Emma Goldman, activist and author, and the last to board the Buford, writing about the experience years later 

Hoover went back to work the next day, eager to continue the plans he had set into motion. 

On the afternoon of December 30, 1919, the chief of the Communist Party of America, Charles E. Ruthenberg, went to lunch in New York with seven of his closest comrades. One of them was an undercover spy whose reports went to the Justice Department marked “Attention–Mr. Hoover.”

On December 31, 1919, Hoover and the Bureau went after over 2,000 Communists, gathered by the Bureau over a period of “six weeks.” 

By that evening, Hoover had obtained about 3,000 warrants, all with a special status that denied “the arrested suspects the right to see a lawyer.”

By January, federal detention centers and jails across the country were packed. Ellis Island was “overflowing” with detained prisoners. 

Newspapers were informed that the raids were conducted under the authority of the Attorney General, with the importance of saving America from the growing and ever-present Communist threat. 

Hoover was convinced “that the Communists might organize secret cells in Mexico, stockpile arms from Germany and Japan, cross the border, and plant the seeds of revolution among black men in the American South.” 

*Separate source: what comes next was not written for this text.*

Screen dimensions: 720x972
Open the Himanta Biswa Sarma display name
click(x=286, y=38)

In 1921, Hoover continued growing his list of allies against the Communist threat, all while warning other agencies “in weekly bulletins” that the Reds were burrowing into communities across America. 

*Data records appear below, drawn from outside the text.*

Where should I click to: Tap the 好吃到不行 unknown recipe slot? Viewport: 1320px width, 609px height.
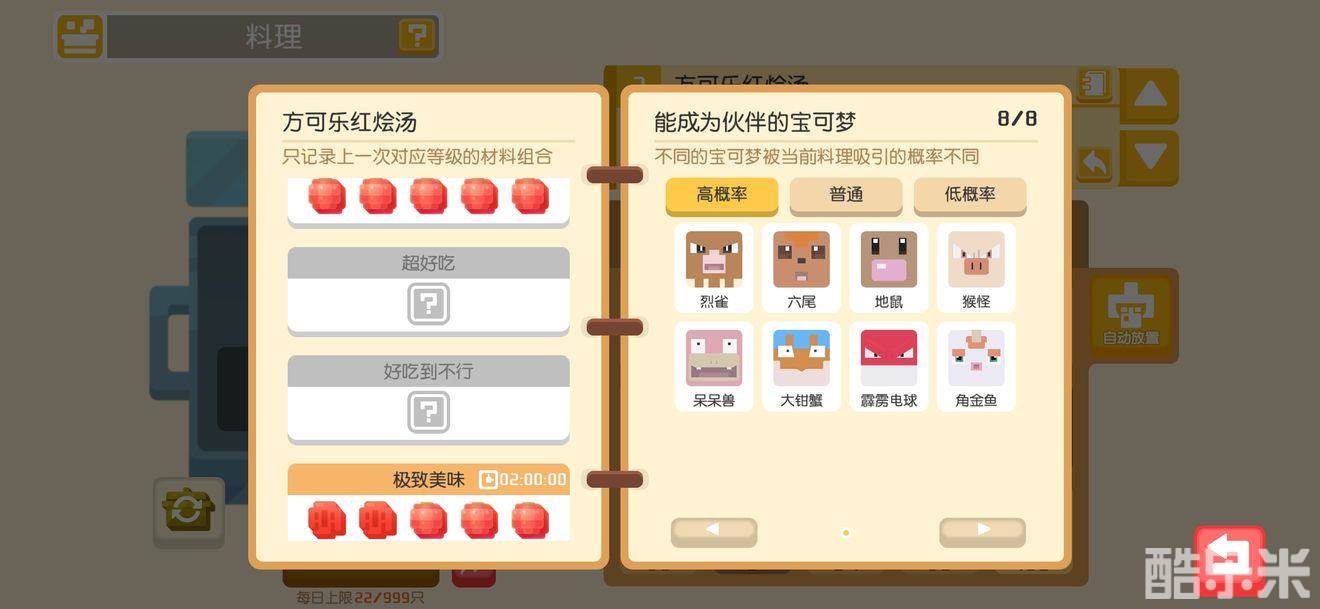[x=429, y=399]
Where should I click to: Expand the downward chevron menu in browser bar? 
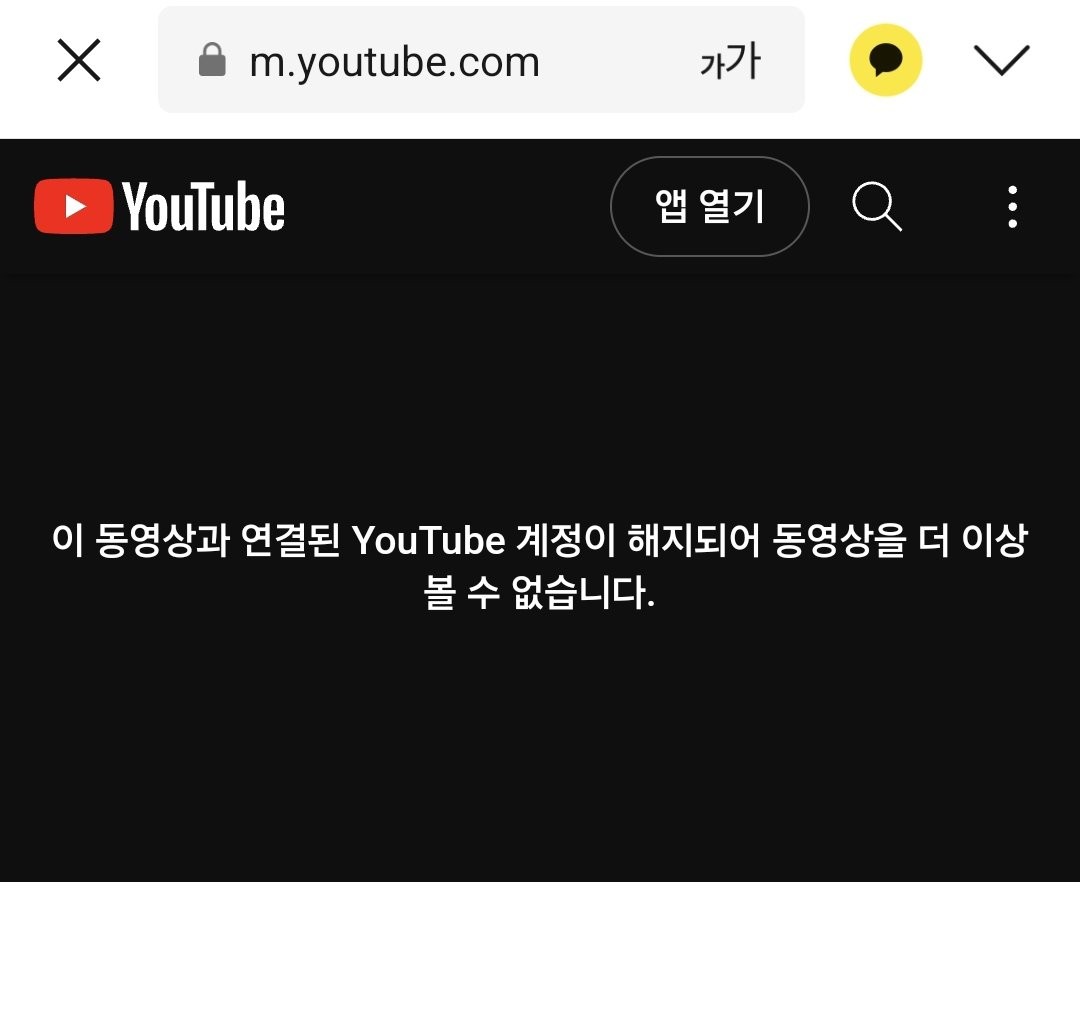tap(1001, 60)
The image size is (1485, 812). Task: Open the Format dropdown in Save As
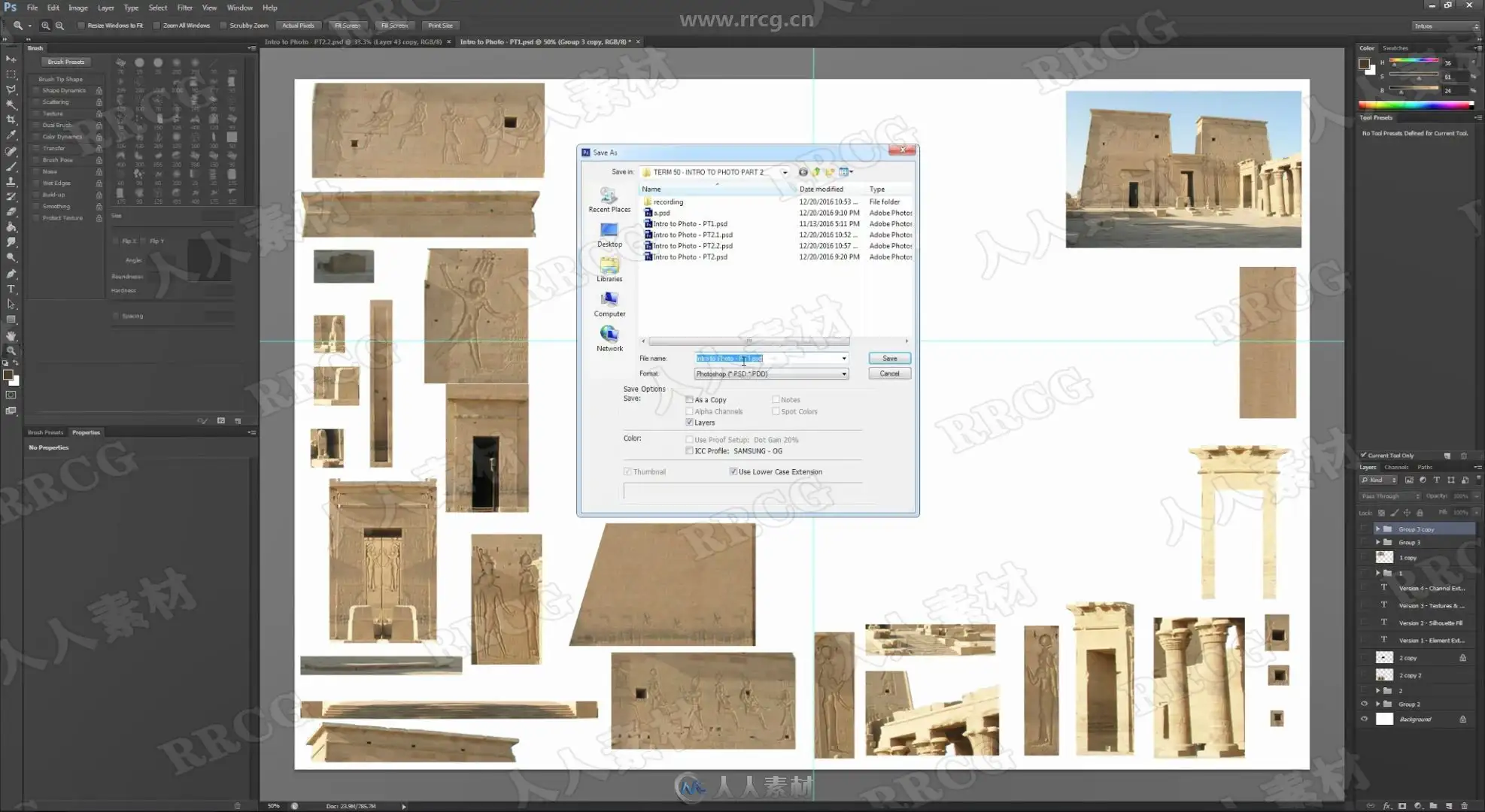click(843, 374)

Tim Weiner articulates Hoover’s true feelings in ENEMIES, writing: “Hoover would write, later in his life, that the Communist Party’s influence on American life was “virtually nonexistent” in the early 1920s. That was not what he said at the time.

By Spring 1923, Daugherty and Burns were engaging in political espionage against senators “whom the attorney general saw as threats to America.”

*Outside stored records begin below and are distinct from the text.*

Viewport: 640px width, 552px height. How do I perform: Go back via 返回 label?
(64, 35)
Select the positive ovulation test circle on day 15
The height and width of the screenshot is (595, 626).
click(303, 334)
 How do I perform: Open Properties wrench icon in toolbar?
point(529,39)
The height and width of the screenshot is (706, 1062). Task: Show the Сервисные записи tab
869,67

Agents were going through mail, tapping phones, and breaking into homes under the belief that “the political movement in the Senate toward American diplomatic recognition of Soviet Russia.”

Justifiable rage erupted after Senator Wheeler and other senators announced they had been victims of politically motivated espionage at the hands of the Bureau.

A few weeks later, the Senate resolved to investigate the Department of Justice, as well as the Bureau of Investigation. 

John H. W. Crim, the chief of the Criminal Division, was a cooperative witness since he was about to retire after nearly 20 years at the Justice Department. 

Crim told the Senate point-blank: “Get rid of this Bureau of Investigation.”

Attorney General Daugherty would eventually be indicted for fraud, but skipped jail time after two deadlocked juries couldn’t come to agreement. He only escaped conviction due to the Fifth Amendment protecting individuals from self-incrimination.

On April 8, 1924 Harlan Fiske Stone was chosen as the new Attorney General by President Coolidge, in part from how critical Stone was of the 1920 raids, including his urging to investigate the charges against those being deported and charged.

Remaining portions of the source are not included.